WORK TO BE COMPLETED - Output all records exactly.

::: DATA EXTRACTS :::

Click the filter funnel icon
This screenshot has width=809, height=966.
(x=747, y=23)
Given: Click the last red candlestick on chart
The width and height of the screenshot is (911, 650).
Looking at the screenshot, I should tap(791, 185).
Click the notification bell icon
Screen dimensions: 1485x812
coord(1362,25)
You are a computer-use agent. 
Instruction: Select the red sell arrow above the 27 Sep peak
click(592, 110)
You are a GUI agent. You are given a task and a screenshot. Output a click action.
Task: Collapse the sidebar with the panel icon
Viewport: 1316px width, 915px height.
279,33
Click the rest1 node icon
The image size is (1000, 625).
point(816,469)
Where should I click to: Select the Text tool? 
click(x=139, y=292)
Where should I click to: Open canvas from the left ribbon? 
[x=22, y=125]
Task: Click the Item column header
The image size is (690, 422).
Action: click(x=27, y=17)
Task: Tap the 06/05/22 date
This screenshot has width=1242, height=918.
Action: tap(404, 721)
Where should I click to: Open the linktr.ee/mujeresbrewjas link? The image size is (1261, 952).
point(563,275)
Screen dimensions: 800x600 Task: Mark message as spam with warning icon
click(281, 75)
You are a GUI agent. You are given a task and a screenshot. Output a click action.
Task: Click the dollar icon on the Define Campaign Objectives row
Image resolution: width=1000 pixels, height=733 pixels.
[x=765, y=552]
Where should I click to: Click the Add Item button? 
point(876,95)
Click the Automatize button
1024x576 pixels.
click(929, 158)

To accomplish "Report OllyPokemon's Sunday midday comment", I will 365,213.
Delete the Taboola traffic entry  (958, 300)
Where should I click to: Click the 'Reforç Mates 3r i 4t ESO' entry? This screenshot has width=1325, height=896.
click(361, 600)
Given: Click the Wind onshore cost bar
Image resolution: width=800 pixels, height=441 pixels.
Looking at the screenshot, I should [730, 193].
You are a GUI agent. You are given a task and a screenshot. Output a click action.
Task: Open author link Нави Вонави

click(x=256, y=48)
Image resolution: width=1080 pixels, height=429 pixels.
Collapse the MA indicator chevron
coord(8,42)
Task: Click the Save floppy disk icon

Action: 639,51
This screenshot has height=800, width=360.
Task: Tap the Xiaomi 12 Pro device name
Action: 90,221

:::

RESULT BELOW -
Click the filter funnel icon
This screenshot has width=809, height=966.
(x=747, y=23)
Given: Click the last red candlestick on chart
The width and height of the screenshot is (911, 650).
Looking at the screenshot, I should tap(791, 185).
Click the notification bell icon
Screen dimensions: 1485x812
coord(1362,25)
You are a computer-use agent. 
Instruction: Select the red sell arrow above the 27 Sep peak
click(592, 110)
You are a GUI agent. You are given a task and a screenshot. Output a click action.
Task: Collapse the sidebar with the panel icon
Viewport: 1316px width, 915px height.
279,33
Click the rest1 node icon
The image size is (1000, 625).
point(816,469)
Where should I click to: Select the Text tool? 
click(x=139, y=292)
Where should I click to: Open canvas from the left ribbon? 
[x=22, y=125]
Task: Click the Item column header
The image size is (690, 422).
Action: click(x=27, y=17)
Task: Tap the 06/05/22 date
This screenshot has width=1242, height=918.
Action: tap(404, 721)
Where should I click to: Open the linktr.ee/mujeresbrewjas link? The image size is (1261, 952).
point(563,275)
Screen dimensions: 800x600 Task: Mark message as spam with warning icon
click(281, 75)
You are a GUI agent. You are given a task and a screenshot. Output a click action.
Task: Click the dollar icon on the Define Campaign Objectives row
Image resolution: width=1000 pixels, height=733 pixels.
[x=765, y=552]
Where should I click to: Click the Add Item button? 
point(876,95)
Click the Automatize button
1024x576 pixels.
click(929, 158)

To accomplish "Report OllyPokemon's Sunday midday comment", I will 365,213.
Delete the Taboola traffic entry  (958, 300)
Where should I click to: Click the 'Reforç Mates 3r i 4t ESO' entry? This screenshot has width=1325, height=896.
click(361, 600)
Given: Click the Wind onshore cost bar
Image resolution: width=800 pixels, height=441 pixels.
Looking at the screenshot, I should [730, 193].
You are a GUI agent. You are given a task and a screenshot. Output a click action.
Task: Open author link Нави Вонави

click(x=256, y=48)
Image resolution: width=1080 pixels, height=429 pixels.
Collapse the MA indicator chevron
coord(8,42)
Task: Click the Save floppy disk icon

Action: 639,51
This screenshot has height=800, width=360.
Task: Tap the Xiaomi 12 Pro device name
Action: 90,221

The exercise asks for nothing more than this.